Prompt 1: In the rows, reproduce the lines starting at the one containing "Click the shift" and ending at the one containing "will (x=1294, y=32).", with "icon" replaced by "button" and everything else unchanged.

Provided passage:

☆ ☆ ☆ ☆

Inadequate school-facility funding to support joint use also appeared to be a prominent factor affecting school district capacity. As numerous school district informants noted, the additional use of school buildings and grounds increases wear and tear on those facilities, incurring costs to school districts. Informants cited funding shortfalls for custodians, maintenance, renovation, and repair of school facilities. Many school districts face budget cuts and have long lists of deferred facility-maintenance needs. (A national study estimated that K–12 public school facilities needed $271 billion to get into good working order [Filardo 2008; Center for Green Schools, U.S. Green Building Council 2013]; and a 2008 California study estimated statewide K–12 deferred maintenance need was $25.4 billion [Crampton and Thompson 2008].) One school district informant described how inadequate facility funding affected joint use implementation: “We are first and foremost required to provide a safe and quality education to students. If anything even remotely compromises that . . . well, you can imagine the reaction.”
Inadequate facility funding along with increased joint use can be seen as a “free-rider” problem whereby the common resource (school facilities and grounds) is overused such that it significantly degrades and, in extreme cases, poses challenges for teaching, learning, and school operations—a classic “tragedy of the commons” (Neal and Neal 2012). My interviews with school district informants found that school districts tend to receive little revenue from joint use and often end up largely subsidizing the community use of their schools. One study of a California school district found that the district recouped less than 1 percent of its total annual facilities expenses through joint use activities, while having identified more than $500 million in maintenance and repair needs (Vincent et al. 2010). A study of school districts across the country found that only 18 percent of districts were recovering most or all of their costs associated with community use, while 57 percent recovered some, and 25 percent were “not scratching the surface” (Schooldude 2008). Many of my school district informants viewed this as “just the way it is”; others pointed to a real missed opportunity to recoup some costs associated with expanding joint use.

☆ ☆ ☆ ☆

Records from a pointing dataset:

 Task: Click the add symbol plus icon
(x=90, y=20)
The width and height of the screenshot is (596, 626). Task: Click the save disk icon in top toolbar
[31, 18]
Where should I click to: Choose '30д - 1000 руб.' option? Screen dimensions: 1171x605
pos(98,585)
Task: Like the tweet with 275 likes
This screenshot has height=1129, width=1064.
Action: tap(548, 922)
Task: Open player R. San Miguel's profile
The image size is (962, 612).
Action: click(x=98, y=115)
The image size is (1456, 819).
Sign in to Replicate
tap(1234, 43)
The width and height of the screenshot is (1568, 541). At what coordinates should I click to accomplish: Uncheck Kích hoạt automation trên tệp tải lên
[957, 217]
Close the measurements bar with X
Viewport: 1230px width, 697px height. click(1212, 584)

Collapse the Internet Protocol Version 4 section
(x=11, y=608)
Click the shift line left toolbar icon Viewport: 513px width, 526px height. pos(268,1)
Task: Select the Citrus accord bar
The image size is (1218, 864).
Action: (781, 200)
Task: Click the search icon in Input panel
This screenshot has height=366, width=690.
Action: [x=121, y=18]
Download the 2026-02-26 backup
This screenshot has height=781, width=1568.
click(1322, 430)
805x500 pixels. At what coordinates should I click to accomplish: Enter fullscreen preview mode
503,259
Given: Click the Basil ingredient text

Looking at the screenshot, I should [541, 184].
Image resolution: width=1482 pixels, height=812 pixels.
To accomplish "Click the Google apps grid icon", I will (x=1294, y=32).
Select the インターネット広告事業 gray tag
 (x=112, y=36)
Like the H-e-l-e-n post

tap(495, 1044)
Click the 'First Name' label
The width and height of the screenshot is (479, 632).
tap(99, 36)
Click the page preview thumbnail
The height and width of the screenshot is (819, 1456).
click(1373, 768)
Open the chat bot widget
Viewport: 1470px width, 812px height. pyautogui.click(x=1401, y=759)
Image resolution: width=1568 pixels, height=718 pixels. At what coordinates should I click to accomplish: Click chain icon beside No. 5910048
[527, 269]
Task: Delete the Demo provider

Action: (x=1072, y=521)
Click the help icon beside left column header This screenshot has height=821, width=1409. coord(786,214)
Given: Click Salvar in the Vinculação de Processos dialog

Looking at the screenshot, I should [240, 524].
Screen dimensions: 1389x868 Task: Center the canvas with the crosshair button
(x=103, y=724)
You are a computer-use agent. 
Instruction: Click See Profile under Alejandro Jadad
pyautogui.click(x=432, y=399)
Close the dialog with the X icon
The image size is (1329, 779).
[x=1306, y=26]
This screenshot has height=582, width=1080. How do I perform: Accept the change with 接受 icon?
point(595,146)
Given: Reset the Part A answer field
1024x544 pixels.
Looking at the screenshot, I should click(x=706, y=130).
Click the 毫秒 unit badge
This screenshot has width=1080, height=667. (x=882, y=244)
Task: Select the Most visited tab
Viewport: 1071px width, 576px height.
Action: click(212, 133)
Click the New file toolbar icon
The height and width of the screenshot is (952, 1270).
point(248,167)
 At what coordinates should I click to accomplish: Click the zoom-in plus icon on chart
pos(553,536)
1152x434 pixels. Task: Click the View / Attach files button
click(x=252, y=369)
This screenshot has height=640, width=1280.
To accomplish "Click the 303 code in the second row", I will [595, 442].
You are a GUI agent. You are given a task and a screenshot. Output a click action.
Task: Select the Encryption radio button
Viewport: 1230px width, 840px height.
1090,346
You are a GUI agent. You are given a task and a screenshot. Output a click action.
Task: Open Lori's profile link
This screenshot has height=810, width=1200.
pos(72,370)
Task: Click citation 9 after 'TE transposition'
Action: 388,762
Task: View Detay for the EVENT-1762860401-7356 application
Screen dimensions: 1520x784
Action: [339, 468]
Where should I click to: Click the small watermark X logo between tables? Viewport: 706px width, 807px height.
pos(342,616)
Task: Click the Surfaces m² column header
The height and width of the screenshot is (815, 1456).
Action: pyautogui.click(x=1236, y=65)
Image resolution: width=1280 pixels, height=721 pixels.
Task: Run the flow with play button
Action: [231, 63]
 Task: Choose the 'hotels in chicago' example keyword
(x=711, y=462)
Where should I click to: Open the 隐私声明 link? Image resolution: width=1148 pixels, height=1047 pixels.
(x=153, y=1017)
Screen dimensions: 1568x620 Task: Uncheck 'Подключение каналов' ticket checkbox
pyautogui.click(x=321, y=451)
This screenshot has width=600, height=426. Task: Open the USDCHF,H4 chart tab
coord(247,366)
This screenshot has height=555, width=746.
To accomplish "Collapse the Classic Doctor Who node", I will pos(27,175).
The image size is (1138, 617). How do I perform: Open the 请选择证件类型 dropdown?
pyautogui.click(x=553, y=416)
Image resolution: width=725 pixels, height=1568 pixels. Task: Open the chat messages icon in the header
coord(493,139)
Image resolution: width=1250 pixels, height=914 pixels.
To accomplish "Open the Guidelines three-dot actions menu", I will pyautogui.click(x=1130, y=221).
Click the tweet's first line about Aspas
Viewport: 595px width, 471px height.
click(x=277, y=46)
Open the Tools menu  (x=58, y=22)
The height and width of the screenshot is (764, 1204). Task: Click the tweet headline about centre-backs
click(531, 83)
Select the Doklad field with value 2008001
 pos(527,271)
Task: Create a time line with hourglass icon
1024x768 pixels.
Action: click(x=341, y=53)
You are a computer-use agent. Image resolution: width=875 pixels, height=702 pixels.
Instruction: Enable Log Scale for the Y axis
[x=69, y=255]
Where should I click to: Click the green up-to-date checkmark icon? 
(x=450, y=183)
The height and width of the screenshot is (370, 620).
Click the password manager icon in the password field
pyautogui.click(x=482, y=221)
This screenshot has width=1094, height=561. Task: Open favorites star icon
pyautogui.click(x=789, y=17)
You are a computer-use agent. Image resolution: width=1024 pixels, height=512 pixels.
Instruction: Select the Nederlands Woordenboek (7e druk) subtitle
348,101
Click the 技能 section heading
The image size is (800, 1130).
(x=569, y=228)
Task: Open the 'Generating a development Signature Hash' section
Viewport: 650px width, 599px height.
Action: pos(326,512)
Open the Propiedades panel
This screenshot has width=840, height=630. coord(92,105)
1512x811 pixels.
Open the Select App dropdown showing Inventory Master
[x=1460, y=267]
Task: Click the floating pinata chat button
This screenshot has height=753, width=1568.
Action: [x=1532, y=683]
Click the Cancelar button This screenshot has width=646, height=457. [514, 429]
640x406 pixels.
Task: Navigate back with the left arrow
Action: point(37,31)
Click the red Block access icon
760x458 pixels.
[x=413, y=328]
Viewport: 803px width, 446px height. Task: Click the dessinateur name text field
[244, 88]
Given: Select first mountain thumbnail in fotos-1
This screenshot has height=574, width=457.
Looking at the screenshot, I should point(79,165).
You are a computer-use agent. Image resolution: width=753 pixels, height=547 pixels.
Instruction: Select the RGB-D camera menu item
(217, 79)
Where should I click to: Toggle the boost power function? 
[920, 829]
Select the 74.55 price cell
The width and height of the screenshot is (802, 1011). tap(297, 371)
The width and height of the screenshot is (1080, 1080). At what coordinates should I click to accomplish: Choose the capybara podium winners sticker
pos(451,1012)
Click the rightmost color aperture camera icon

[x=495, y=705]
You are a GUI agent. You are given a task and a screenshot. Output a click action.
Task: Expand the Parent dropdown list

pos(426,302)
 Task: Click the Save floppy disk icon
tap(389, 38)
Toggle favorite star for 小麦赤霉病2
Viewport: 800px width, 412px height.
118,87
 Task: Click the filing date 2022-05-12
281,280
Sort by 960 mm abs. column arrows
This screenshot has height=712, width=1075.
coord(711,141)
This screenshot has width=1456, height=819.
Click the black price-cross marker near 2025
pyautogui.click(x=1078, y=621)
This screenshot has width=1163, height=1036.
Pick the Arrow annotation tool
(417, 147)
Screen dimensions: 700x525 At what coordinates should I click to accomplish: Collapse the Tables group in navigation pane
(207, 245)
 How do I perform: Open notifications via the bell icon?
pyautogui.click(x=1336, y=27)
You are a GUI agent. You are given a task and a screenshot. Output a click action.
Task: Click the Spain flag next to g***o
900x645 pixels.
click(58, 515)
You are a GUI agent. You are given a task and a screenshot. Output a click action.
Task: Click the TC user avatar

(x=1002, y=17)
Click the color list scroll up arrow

☆ ☆ ☆ ☆

Prompt 2: In the passage on joint use of school facilities, what share of school districts nationwide was found to be recovering most or all of their costs associated with community use?

Response 1:
Click the shift line left toolbar button Viewport: 513px width, 526px height. pos(268,1)
Task: Select the Citrus accord bar
The image size is (1218, 864).
Action: (781, 200)
Task: Click the search button in Input panel
This screenshot has height=366, width=690.
Action: [x=121, y=18]
Download the 2026-02-26 backup
This screenshot has height=781, width=1568.
click(1322, 430)
805x500 pixels. At what coordinates should I click to accomplish: Enter fullscreen preview mode
503,259
Given: Click the Basil ingredient text

Looking at the screenshot, I should [541, 184].
Image resolution: width=1482 pixels, height=812 pixels.
To accomplish "Click the Google apps grid button", I will (x=1294, y=32).

Response 2: 18 percent of districts.